I continue to read his logbook. Images of Murray come to mind, fountain pen in hand, hunched over this same volume in a canvas tent on the edge of a makeshift runway in the Egyptian desert seventy years ago. For December, he appears to have flown virtually every day in patrols lasting sometimes an hour, occasionally two. But it’s what he’s written for the very first day of that month that pulls me up: ‘Attacked by Me109s escorting Me.110s & Ju 88s. Cannon shell in oil tank forced me to land, wheels up at Taleb-el-Essem.’
He begins the story slowly. ‘Well, they always say, “The one that gets you is the one you don’t see,” and I didn’t see this one till it was too late.’ On an offensive patrol at 14 000 feet one morning, the first Murray knew of any danger was the sudden sight of German aircraft all round him. A section of Messerschmitt Me 109s, escorting a formation high above, had pounced on them in a classic ‘out of the sun’ manoeuvre, always the slower Tomahawks’ Achilles heel. ‘Our practice was not to use our mirrors,’ he says. ‘In a mirror you only got a small picture that can soon materialise into something bigger. You had to turn and look. That’s why we wore silk scarves – it wasn’t an affectation, it was a necessity – to prevent your neck chafing.’ When Murray turned and looked this morning, he saw a large German propeller hub firing its guns in his direction, followed by the sound of something hitting his aeroplane just behind his head.
With just seventeen hours of operational flying under his belt, Murray, at this stage of his still short flying career, felt ‘grossly under-trained’.

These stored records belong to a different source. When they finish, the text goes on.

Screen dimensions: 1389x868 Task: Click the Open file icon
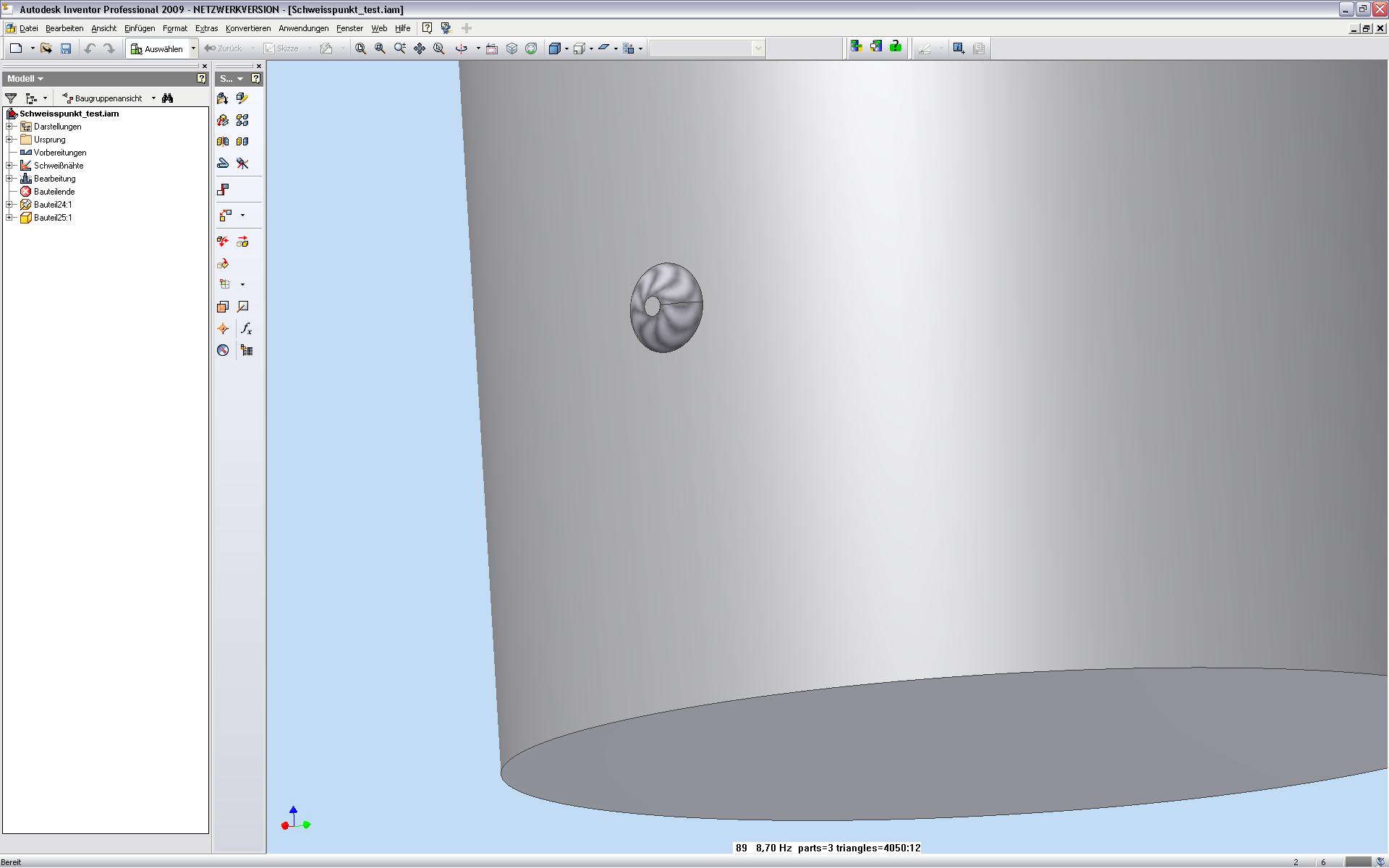pyautogui.click(x=46, y=48)
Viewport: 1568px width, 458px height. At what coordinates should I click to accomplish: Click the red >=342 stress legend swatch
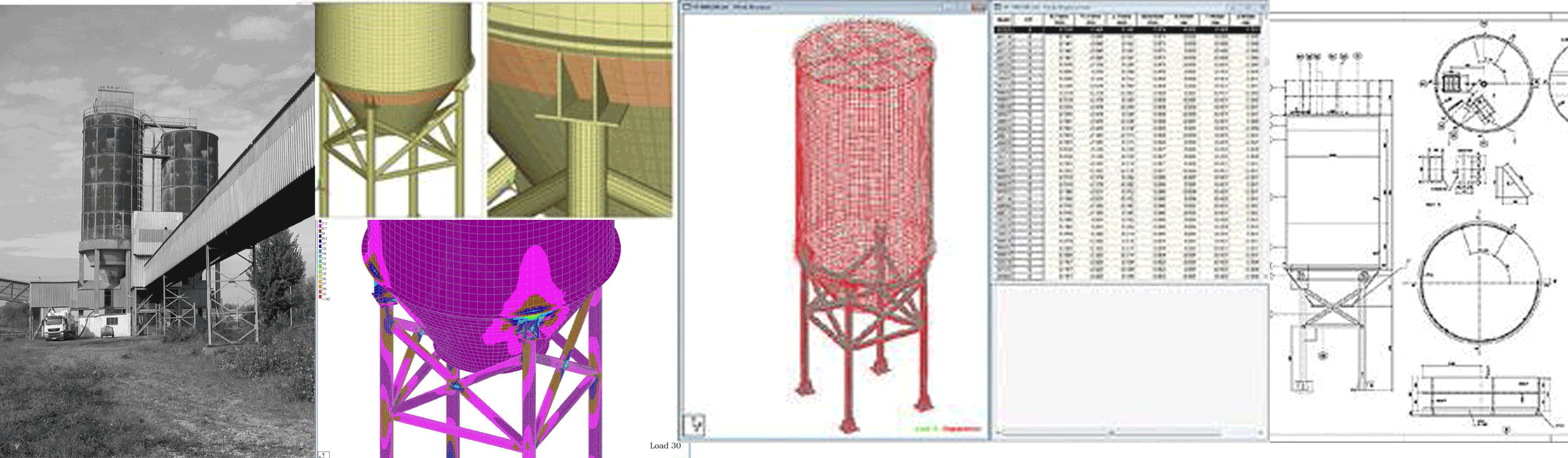tap(320, 298)
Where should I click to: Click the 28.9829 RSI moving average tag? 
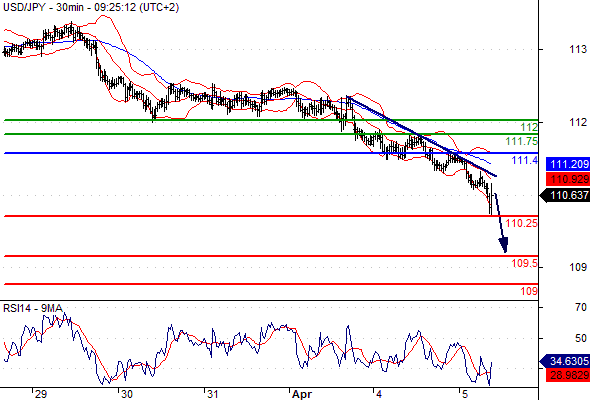pyautogui.click(x=568, y=375)
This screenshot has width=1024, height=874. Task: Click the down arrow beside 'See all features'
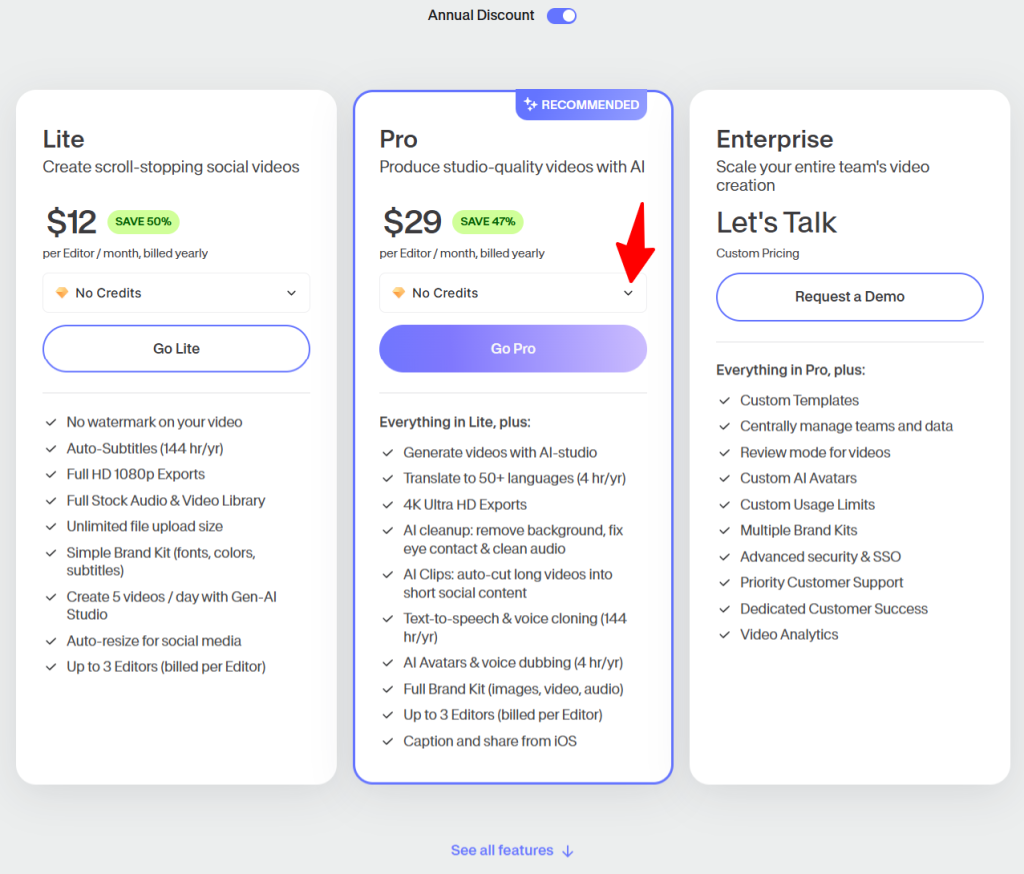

‘I was still learning to fly the thing,’ he says. ‘I tried to turn towards the German but it was too late and all I did was flick her into a very nasty inverted spin’ (another of the Tomahawk’s less pleasant flying characteristics). Down he went, caught in a vortex. The more Murray tried to pull the aircraft out by the standard method of powering on the throttle, the tighter the spin became. Added to this, an increasingly large volume of warm oil began sloshing around the cockpit, covering everything with a filthy black smear – his instruments, himself, and most alarmingly, his Perspex canopy. Blinded and heading towards the ground in an uncontrollable spin, Murray sensed his options rapidly diminishing. He reached up to pull back the hood and bail out, but it was jammed tight, and no effort of his could shift it. ‘I remember at this point thinking quite calmly, I don’t know where the ground is, but it must be getting close, and soon there’ll be a loud noise but I won’t hear it!’ He had been, he knew, up at 14 000 feet, but how much of that was left between him and, as he puts it, ‘the unyielding surface of the planet’, he had no idea.